* [Things to do]
(a) In the article on foreign medical graduates and the 2016 match, how many contiguous ranks did matched foreign medical graduates list on average?
(b) From the article on foreign medical graduates, copy the passage from "Program Ranking Choices: The" to "were not matched." word for word.

During the 2016 residency matching process, the National Resident Matching Program (NRMP) monitored the outcomes for all graduates of foreign medical schools. Specifically, they kept track of match success, specialty preference, ranking information, and applicant characteristics. The data they collected provides valuable information for future applicants. If you are a foreign medical graduate looking to apply to a U.S. medical residency program in the future, there are several key lessons that you can take away from the NRMP report.
Program Ranking Choices: The More the Better
The NRMP report can be particularly helpful if you are a foreign medical graduate trying to figure out how to best to rank programs on your application. According to the NRMP, foreign medical graduates who were successful in matching to their preferred specialty were more likely to have ranked a larger number of programs within their preferred specialty. Specifically, the NRMP reports that, on average, foreign medical graduates who were matched had longer lists of contiguous ranks than those who were not — 6.3 continuous ranks for matched foreign medical graduates, as compared to only 2.5 for those who were not matched.
As a foreign medical graduate, you might be tempted to limit the number of programs you rank within your top-choice specialty area and add a greater number of programs in non-preferred specialty areas that you think will be easier to get into. While the NRMP does recommend applying to a mix of competitive and less-competitive programs, the data suggests that applying to more programs within your specialty area of interest could increase the odds that you will be matched at all. Instead of spending your time trying to locate the less-competitive programs, you should focus on polishing your application show that it demonstrates that you are truly passionate about the your top-choice specialty area.

* [Supplied material]
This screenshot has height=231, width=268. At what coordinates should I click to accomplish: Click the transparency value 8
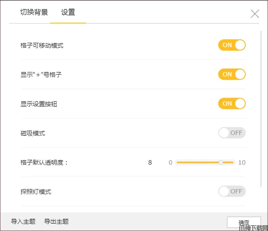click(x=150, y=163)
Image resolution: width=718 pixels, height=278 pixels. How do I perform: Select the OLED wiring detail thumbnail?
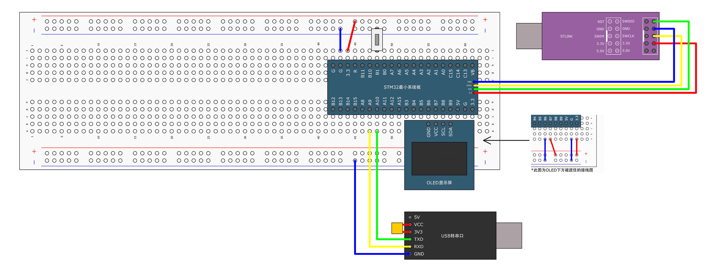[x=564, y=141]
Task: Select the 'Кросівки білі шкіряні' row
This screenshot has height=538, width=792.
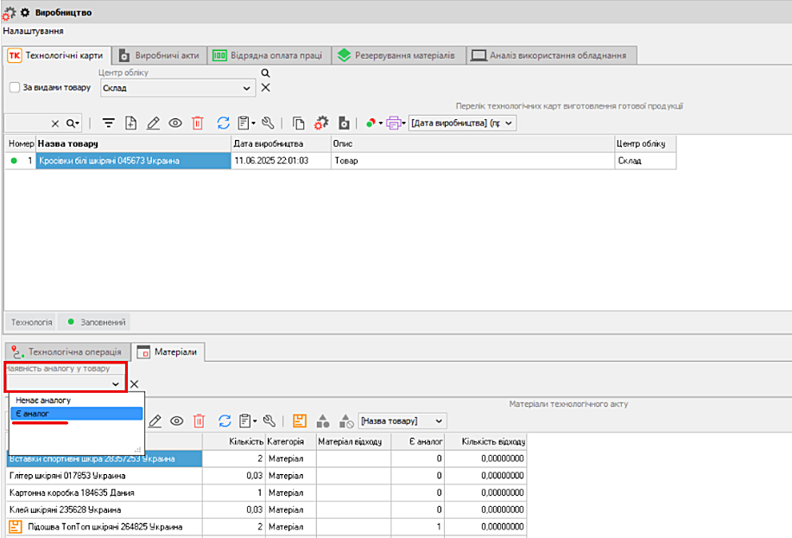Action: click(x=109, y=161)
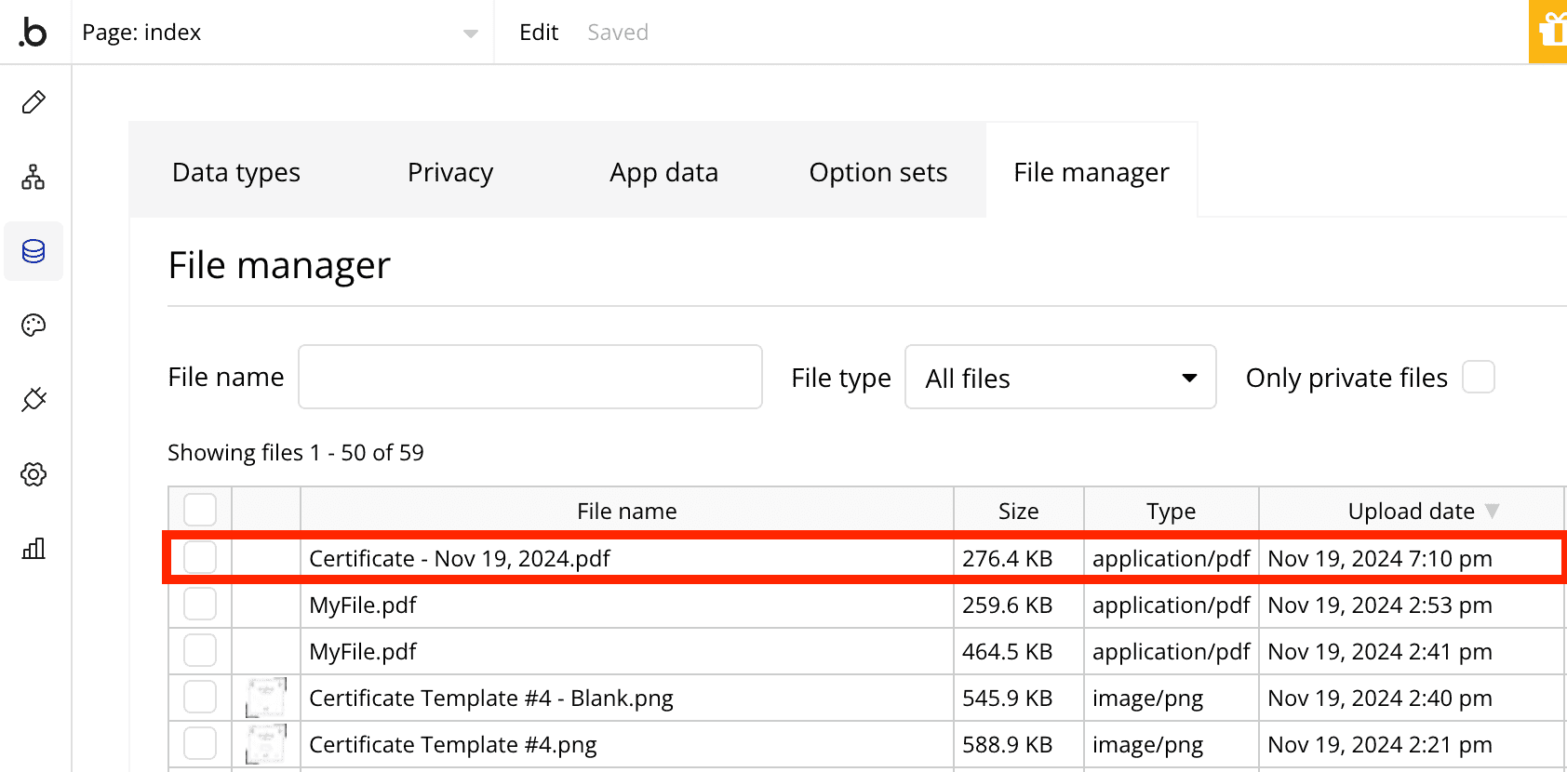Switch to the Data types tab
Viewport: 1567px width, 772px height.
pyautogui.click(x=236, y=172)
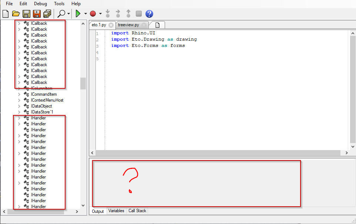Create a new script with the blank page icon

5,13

* [Answers per task]
(a) 6.3 continuous ranks

(b)
Program Ranking Choices: The More the Better
The NRMP report can be particularly helpful if you are a foreign medical graduate trying to figure out how to best to rank programs on your application. According to the NRMP, foreign medical graduates who were successful in matching to their preferred specialty were more likely to have ranked a larger number of programs within their preferred specialty. Specifically, the NRMP reports that, on average, foreign medical graduates who were matched had longer lists of contiguous ranks than those who were not — 6.3 continuous ranks for matched foreign medical graduates, as compared to only 2.5 for those who were not matched.